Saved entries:
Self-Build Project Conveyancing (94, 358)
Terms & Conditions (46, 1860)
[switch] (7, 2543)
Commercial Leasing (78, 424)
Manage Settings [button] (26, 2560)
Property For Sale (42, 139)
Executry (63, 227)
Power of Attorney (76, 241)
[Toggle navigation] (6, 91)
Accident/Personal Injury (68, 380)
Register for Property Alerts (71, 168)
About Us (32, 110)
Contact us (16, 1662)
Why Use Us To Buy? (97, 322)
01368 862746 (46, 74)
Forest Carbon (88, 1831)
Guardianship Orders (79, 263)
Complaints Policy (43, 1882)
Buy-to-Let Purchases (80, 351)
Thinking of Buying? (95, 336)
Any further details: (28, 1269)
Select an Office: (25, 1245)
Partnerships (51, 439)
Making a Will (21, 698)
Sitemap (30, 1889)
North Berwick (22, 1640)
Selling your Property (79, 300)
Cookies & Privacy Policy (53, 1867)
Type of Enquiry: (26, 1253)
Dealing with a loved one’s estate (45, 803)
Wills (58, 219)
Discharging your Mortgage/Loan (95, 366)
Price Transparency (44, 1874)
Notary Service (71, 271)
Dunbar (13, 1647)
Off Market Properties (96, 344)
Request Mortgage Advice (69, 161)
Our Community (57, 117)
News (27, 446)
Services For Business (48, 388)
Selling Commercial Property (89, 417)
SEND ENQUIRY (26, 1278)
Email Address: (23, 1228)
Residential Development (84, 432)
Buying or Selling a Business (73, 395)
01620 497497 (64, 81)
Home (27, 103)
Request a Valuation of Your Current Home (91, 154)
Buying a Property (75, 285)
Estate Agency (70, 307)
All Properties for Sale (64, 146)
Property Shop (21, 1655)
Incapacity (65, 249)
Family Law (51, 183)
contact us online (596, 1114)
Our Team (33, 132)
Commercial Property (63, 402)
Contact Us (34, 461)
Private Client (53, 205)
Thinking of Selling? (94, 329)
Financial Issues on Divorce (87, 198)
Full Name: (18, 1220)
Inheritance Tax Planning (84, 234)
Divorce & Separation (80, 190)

Directions for this task ::
Could you copy every line from the records that mentions the word "Request"?

Answer below ::
Request Mortgage Advice (69, 161)
Request a Valuation of Your Current Home (91, 154)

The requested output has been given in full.